Bien qu’aucun acheteur n’ait manifesté d’intérêt pour le centre d’entretien d’Aveos avant la date butoir du 26 juillet, le syndicat des anciens employés d’Aveos ne range pas les armes.

«Tout n’est pas perdu pour les anciens employés», selon  Richard Guay, secrétaire-archiviste pour l’Association internationale des machinistes et des travailleurs et travailleuse de l’aérospatiale section locale de 1751, qui représente les travailleurs d’Aveos. Il a dévoilé que des acheteurs pourraient se manifester d’ici deux semaines.

La compagnie britannique AJ Walters serait intéressée à racheter  un des trois services d’Aveos soit le secteur qui travaillait sur les composantes avioniques. « Cela représente de 100 à 300 emplois» estime M. Guay. Le syndicaliste se réjouit de la possibilité de « sortir d’un cadre de confrontation » après avoir mené une longue bataille avec Air Canada. Bien que l’achat ne soit pas confirmé, M. Guay se dit « confiant à 80-90% ».

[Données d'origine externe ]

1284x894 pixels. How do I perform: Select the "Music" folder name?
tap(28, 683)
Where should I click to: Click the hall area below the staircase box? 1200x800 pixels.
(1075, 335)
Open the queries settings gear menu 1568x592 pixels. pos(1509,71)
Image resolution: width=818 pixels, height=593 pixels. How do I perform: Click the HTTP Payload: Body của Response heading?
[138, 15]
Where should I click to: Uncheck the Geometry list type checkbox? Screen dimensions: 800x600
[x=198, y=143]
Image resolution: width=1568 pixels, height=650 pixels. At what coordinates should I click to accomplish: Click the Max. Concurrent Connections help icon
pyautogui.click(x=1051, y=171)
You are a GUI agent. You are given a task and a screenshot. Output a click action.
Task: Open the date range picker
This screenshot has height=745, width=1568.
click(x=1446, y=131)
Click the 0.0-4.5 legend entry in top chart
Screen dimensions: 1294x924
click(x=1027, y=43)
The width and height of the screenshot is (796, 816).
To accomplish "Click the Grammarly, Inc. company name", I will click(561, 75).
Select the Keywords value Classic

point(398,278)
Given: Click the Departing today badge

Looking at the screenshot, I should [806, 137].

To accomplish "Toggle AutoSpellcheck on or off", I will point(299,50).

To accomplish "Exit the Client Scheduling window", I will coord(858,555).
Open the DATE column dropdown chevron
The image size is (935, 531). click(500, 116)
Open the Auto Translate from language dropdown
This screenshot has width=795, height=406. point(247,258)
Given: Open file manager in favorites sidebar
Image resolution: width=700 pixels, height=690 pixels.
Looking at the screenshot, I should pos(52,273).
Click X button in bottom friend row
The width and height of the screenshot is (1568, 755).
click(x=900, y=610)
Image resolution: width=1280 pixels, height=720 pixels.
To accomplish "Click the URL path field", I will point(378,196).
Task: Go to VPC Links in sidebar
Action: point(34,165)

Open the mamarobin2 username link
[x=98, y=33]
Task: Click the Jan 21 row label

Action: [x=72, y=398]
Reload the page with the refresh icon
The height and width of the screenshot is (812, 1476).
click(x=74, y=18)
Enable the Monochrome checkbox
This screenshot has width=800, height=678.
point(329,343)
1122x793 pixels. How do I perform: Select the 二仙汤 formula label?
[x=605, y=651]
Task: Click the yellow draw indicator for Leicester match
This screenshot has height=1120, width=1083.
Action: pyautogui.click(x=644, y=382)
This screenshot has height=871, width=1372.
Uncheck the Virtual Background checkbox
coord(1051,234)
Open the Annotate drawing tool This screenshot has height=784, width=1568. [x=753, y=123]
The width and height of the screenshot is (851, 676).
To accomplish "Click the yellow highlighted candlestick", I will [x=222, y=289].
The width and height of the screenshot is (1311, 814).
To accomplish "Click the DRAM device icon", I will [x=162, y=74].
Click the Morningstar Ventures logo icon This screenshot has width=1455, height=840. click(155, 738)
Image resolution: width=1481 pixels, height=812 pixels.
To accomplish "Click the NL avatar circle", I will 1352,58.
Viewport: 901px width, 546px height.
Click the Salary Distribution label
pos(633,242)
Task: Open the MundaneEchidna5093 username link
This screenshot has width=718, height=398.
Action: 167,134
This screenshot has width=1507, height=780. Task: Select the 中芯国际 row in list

La compagnie MTU Aero Engines, une compagnie allemande, est elle aussi intéressée, mais ne souhaite pas acquérir l’édifice.  Aucun acquéreur n’a déposé une offre de rachat, « mais ce n’est pas parce que la business n’est pas rentable », explique M. Guay. « Tous les investisseurs trouvaient que l’immeuble était désuet et craignait que le sol puisse être contaminé », relate le syndicaliste. C’est pour cela que le syndicat demande au gouvernement du Québec de subventionner la construction d’un bâtiment. « Nous pourrions aussi nous déplacer dans un des édifices vides près de l’ancien aéroport de Mirabel », suggère M. Guay qui affirme que tout ce dont a besoin la compagnie est déjà en place.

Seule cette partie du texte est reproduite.